WORK INSTRUCTIONS
From the data below, copy out every line in which the word "hamburger" occurs.

-- EXERCISE DATA follows --

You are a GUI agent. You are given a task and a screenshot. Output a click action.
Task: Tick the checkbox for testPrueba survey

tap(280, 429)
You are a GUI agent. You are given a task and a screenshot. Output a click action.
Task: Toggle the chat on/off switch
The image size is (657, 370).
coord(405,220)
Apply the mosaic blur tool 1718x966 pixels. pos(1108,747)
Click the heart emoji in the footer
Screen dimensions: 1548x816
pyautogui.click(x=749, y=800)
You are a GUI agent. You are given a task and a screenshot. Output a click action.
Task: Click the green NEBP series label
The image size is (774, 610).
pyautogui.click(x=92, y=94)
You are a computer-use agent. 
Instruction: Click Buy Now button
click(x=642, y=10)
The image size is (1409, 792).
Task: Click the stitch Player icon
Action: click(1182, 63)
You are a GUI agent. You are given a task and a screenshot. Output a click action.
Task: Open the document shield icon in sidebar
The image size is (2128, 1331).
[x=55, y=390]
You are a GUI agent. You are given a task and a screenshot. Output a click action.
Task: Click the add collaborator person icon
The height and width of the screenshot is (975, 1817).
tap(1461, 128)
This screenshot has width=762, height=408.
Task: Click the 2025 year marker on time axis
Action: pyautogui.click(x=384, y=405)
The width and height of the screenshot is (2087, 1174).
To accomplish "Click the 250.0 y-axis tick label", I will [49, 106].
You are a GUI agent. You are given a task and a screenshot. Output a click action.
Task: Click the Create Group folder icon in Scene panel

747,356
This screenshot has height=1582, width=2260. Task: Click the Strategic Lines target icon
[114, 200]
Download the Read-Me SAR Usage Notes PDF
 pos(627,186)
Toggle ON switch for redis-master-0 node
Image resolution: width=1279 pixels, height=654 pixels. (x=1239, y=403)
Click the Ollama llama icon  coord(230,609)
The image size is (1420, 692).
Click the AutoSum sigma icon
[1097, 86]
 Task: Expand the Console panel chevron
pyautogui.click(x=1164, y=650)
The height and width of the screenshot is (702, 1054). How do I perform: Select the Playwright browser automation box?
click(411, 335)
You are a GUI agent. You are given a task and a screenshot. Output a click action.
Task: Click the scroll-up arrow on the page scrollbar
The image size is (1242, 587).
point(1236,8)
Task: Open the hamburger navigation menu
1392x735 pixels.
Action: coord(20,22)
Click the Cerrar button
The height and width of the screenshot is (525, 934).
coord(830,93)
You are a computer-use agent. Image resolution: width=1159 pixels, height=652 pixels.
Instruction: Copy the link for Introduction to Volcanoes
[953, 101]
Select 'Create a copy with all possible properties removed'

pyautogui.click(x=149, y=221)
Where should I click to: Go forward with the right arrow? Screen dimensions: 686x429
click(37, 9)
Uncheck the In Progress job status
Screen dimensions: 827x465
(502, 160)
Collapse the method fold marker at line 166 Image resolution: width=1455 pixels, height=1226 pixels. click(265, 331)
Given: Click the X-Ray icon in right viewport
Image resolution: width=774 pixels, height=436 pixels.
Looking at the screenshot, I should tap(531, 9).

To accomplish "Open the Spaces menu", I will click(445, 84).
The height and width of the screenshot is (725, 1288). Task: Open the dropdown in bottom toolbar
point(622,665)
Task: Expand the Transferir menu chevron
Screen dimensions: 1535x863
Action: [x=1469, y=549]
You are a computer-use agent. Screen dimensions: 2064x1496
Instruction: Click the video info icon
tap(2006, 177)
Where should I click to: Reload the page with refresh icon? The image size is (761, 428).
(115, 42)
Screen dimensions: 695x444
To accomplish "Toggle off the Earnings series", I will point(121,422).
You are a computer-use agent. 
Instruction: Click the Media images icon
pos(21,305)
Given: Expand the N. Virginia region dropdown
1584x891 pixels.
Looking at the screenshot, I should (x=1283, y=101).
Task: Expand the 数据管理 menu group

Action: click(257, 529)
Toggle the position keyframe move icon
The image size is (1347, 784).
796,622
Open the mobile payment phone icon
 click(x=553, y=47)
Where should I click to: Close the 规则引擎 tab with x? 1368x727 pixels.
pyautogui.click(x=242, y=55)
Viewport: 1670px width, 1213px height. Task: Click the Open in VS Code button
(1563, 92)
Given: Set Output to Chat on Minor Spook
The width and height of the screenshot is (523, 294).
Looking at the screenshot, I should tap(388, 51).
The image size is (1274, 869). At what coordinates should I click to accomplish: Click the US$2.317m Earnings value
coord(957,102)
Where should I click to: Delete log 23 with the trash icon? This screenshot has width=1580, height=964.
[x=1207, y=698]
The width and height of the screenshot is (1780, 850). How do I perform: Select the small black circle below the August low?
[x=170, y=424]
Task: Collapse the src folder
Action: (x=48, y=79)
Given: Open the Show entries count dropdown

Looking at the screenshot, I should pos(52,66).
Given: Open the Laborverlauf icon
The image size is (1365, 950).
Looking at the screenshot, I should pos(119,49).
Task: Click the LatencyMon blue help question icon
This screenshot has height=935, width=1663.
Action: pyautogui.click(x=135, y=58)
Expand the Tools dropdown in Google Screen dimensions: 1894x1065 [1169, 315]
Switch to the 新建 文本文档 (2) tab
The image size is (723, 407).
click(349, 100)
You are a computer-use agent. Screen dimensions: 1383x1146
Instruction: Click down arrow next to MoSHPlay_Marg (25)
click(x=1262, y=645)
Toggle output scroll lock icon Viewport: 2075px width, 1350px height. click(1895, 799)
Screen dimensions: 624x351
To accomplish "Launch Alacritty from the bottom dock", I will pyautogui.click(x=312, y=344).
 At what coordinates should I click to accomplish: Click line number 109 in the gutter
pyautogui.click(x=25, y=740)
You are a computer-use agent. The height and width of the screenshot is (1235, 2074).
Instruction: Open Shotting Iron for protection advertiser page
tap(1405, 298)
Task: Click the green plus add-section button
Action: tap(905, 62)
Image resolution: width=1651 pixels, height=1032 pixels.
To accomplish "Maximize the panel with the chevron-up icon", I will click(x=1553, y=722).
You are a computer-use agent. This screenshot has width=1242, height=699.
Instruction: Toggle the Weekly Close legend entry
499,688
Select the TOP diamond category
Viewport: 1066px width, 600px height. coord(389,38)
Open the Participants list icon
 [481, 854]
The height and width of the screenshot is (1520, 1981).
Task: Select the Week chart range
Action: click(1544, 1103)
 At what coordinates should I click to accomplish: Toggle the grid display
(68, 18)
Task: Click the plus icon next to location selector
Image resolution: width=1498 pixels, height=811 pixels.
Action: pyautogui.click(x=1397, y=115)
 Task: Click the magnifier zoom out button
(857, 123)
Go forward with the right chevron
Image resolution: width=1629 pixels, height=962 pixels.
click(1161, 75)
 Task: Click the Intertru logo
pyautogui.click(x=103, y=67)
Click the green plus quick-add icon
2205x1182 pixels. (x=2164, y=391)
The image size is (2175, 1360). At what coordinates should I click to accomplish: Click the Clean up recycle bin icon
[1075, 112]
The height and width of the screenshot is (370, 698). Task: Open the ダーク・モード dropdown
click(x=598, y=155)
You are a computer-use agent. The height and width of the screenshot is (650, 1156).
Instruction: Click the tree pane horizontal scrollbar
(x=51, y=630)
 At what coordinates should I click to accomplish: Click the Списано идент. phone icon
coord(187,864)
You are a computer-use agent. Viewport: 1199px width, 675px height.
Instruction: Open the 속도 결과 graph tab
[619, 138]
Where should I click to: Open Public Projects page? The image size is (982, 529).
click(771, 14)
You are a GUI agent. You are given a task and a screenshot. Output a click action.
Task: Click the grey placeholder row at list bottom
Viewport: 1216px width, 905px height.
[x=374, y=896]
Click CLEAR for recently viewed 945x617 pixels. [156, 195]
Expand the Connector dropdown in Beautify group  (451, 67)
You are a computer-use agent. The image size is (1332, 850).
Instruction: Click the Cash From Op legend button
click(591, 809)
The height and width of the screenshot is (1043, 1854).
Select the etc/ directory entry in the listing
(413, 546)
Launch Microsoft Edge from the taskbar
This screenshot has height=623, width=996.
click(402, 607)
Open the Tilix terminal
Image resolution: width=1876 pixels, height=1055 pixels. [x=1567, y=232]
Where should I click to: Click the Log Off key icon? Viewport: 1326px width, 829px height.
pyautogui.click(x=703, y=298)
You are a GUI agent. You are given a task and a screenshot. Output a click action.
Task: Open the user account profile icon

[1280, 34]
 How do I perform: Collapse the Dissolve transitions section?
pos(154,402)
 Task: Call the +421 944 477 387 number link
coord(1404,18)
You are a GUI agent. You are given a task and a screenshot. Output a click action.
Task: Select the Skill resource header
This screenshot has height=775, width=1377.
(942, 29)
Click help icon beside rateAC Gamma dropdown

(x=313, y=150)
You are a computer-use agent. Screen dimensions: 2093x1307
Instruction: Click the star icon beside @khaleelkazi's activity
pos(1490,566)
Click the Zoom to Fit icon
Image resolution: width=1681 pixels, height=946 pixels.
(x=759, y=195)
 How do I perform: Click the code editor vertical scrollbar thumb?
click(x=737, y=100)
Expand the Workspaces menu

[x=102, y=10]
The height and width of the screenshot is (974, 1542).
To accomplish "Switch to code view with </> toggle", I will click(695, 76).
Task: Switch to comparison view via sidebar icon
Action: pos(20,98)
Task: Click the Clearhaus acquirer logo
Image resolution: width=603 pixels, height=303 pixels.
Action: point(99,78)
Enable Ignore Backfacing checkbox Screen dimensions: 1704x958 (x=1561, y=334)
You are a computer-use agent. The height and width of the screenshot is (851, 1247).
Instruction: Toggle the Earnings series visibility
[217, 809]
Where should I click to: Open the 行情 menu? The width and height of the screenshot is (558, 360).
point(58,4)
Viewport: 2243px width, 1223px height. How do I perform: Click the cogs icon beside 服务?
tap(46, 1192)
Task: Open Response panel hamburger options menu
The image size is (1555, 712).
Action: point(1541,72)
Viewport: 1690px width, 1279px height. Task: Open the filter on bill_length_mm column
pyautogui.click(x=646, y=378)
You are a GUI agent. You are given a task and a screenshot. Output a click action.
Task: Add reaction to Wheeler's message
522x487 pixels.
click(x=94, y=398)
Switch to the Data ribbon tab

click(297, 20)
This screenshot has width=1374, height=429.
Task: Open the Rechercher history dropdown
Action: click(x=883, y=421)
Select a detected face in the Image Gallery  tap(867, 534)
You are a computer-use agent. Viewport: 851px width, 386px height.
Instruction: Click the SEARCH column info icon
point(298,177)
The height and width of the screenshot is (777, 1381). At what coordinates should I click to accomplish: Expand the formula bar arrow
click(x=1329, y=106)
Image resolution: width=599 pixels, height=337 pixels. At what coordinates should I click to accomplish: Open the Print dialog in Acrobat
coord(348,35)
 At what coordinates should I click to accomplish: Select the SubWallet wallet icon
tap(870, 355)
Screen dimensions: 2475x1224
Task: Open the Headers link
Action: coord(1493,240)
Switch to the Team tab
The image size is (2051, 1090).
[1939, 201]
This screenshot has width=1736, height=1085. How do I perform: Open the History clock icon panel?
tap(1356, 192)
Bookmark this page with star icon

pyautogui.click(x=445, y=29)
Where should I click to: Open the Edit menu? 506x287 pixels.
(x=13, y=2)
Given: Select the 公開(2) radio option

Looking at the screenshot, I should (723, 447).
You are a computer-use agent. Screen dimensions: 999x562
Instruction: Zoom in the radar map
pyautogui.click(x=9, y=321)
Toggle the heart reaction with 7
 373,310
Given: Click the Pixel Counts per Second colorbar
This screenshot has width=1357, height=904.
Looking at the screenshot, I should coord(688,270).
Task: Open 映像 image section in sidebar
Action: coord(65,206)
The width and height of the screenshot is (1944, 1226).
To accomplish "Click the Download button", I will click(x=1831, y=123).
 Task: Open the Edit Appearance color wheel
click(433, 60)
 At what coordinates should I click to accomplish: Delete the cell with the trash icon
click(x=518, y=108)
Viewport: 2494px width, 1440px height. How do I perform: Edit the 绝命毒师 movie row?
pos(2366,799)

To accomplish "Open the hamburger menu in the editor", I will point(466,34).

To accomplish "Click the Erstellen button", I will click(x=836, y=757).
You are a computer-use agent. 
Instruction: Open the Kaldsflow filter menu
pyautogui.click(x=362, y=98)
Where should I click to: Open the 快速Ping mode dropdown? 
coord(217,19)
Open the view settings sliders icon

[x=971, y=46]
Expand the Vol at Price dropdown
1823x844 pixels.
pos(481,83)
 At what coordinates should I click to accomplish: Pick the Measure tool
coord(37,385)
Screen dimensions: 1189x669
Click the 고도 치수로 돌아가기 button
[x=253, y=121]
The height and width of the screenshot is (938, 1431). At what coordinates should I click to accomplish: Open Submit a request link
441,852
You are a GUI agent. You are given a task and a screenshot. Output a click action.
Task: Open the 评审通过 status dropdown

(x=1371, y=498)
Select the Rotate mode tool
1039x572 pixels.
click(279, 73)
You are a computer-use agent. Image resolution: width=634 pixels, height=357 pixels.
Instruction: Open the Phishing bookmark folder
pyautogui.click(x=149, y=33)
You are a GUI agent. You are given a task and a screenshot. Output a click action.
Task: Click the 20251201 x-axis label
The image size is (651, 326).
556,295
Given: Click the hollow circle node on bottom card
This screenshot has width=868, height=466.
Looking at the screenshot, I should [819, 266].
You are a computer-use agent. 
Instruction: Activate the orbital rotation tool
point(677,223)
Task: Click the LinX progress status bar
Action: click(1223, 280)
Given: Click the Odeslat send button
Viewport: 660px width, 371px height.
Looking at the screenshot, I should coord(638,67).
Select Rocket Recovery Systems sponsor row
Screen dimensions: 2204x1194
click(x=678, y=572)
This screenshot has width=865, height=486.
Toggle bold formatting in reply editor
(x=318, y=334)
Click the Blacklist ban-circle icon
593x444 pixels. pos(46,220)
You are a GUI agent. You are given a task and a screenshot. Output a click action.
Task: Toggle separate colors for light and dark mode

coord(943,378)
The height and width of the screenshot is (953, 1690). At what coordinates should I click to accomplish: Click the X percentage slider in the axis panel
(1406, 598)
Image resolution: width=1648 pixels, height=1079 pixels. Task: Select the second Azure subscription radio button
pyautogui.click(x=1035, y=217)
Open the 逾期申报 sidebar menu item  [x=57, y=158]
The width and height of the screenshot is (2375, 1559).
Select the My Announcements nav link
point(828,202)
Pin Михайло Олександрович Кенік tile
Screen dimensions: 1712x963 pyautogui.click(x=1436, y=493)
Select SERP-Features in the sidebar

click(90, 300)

-- EXERCISE DATA concluded --

EXERCISE OUTPUT
Task: Open the hamburger navigation menu
Task: Open Response panel hamburger options menu
To accomplish "Open the hamburger menu in the editor", I will point(466,34).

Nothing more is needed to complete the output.